DESCRIPTION OF THE TASK: From the line containing "Where should I" through the last line of the records below, output every line exactly as it appears, but leave out the pictures.

DATA PROVIDED:
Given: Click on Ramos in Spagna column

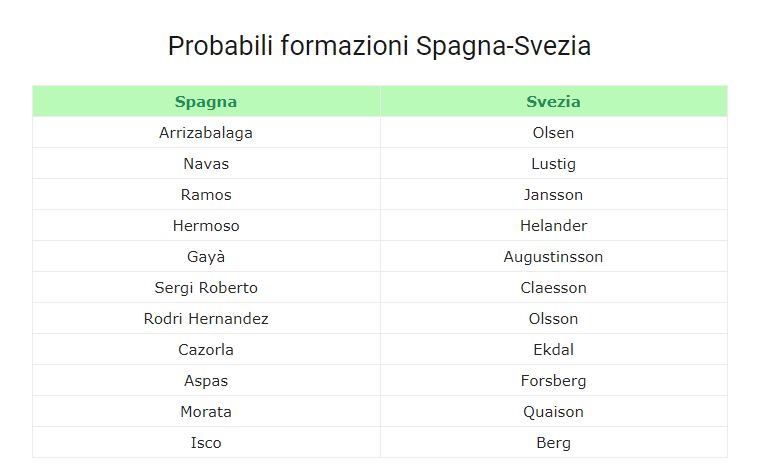Looking at the screenshot, I should pyautogui.click(x=206, y=195).
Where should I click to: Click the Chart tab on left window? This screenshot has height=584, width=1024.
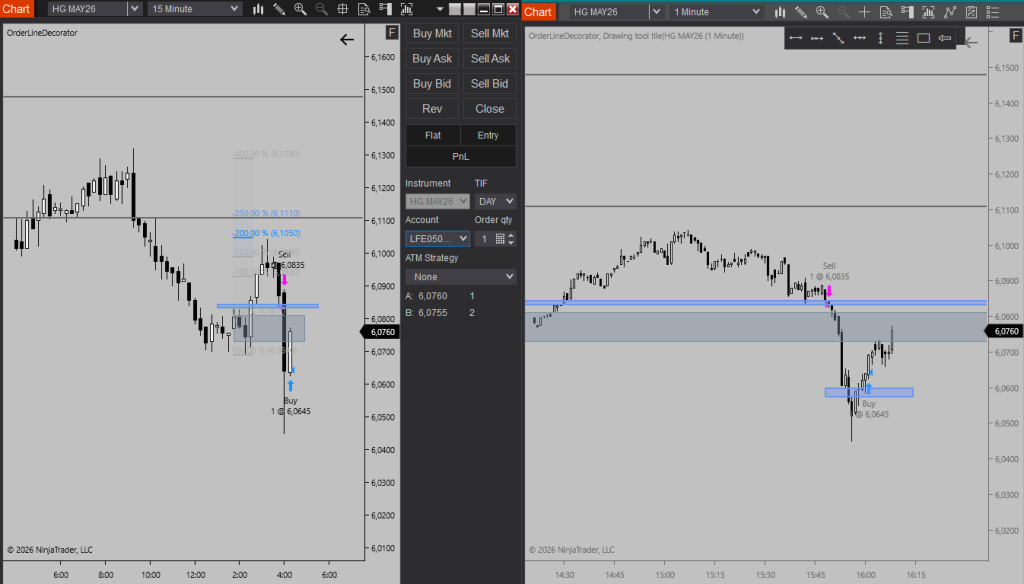click(x=17, y=9)
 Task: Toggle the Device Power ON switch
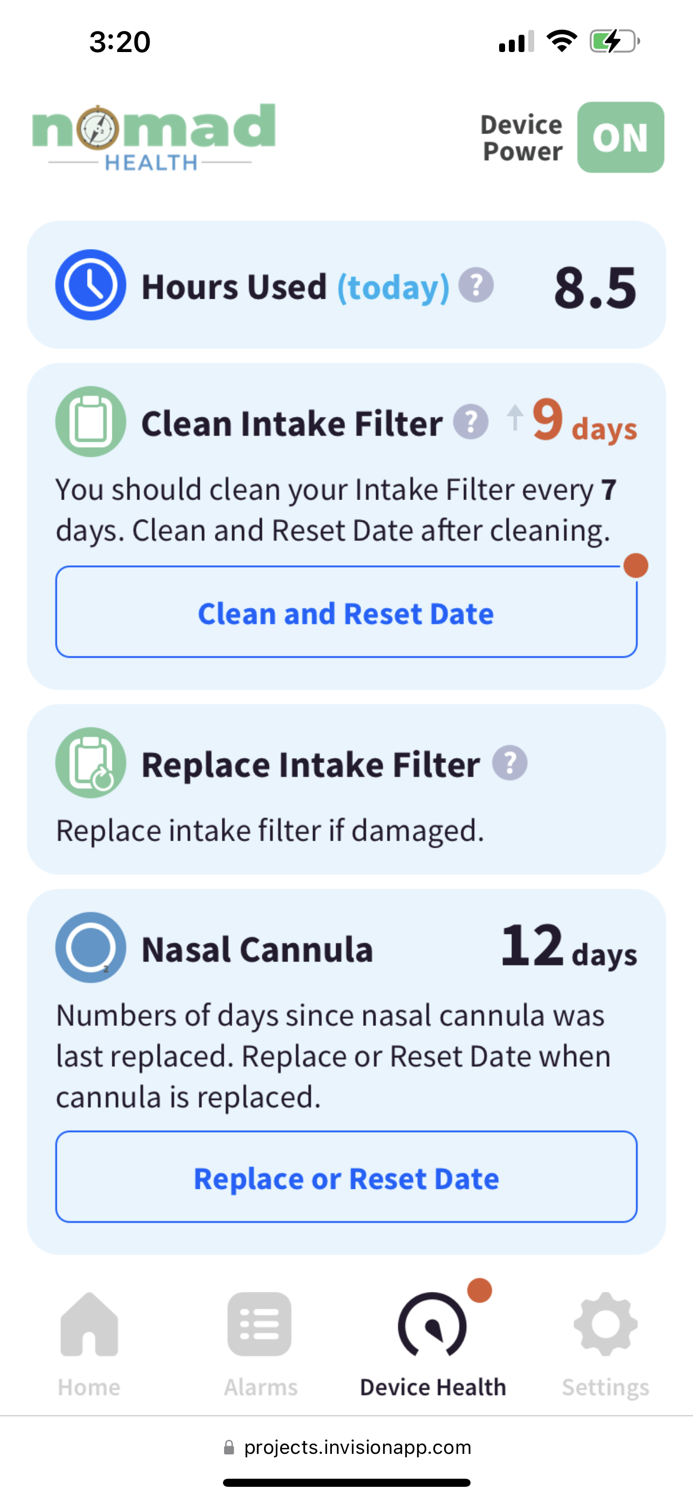(620, 137)
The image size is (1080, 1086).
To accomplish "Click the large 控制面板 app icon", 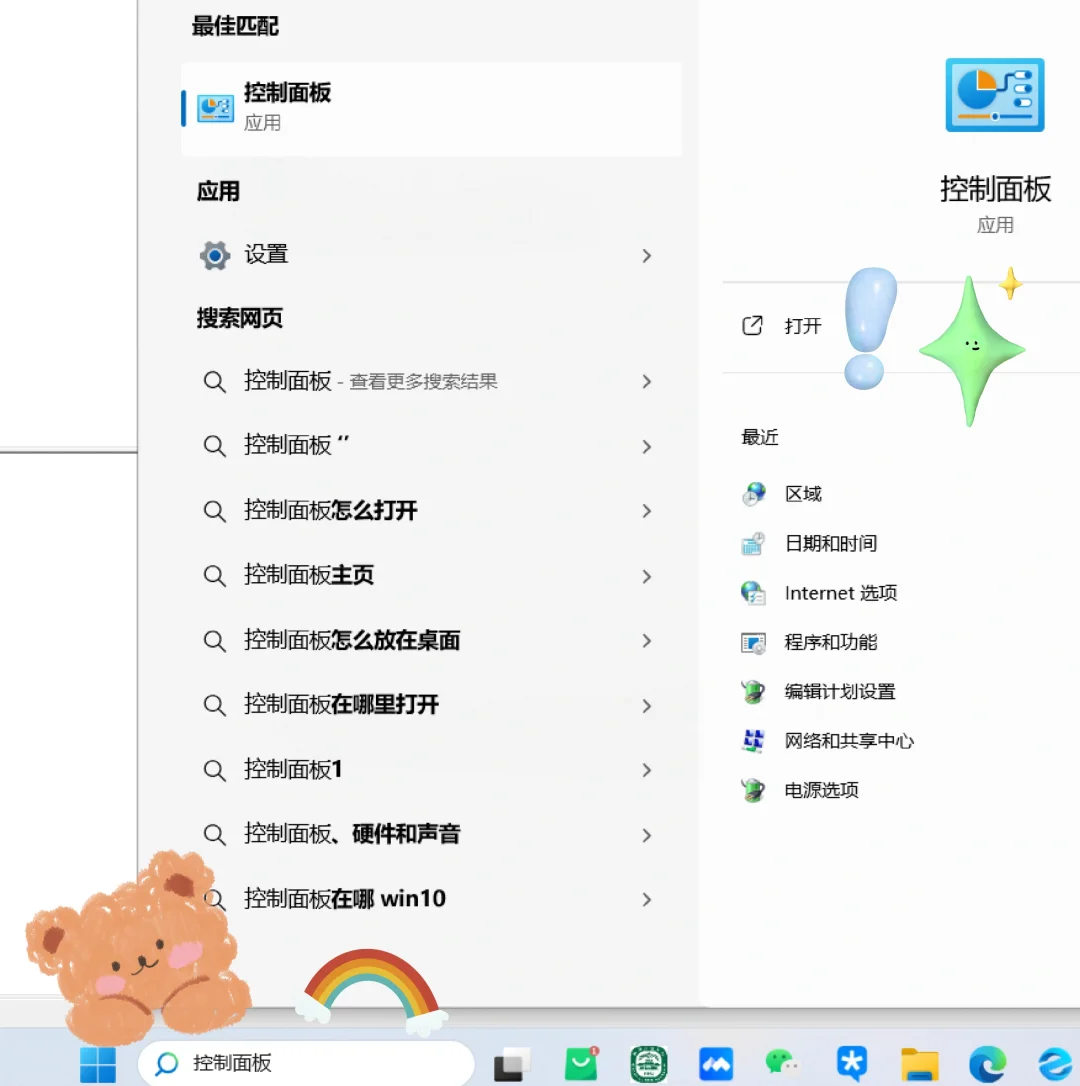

SOLUTION BELOW:
Where should I click to: Click the Chart tab on left window? This screenshot has height=584, width=1024.
click(x=17, y=9)
 Task: Toggle the Device Power ON switch
(620, 137)
The image size is (1080, 1086).
To accomplish "Click the large 控制面板 app icon", 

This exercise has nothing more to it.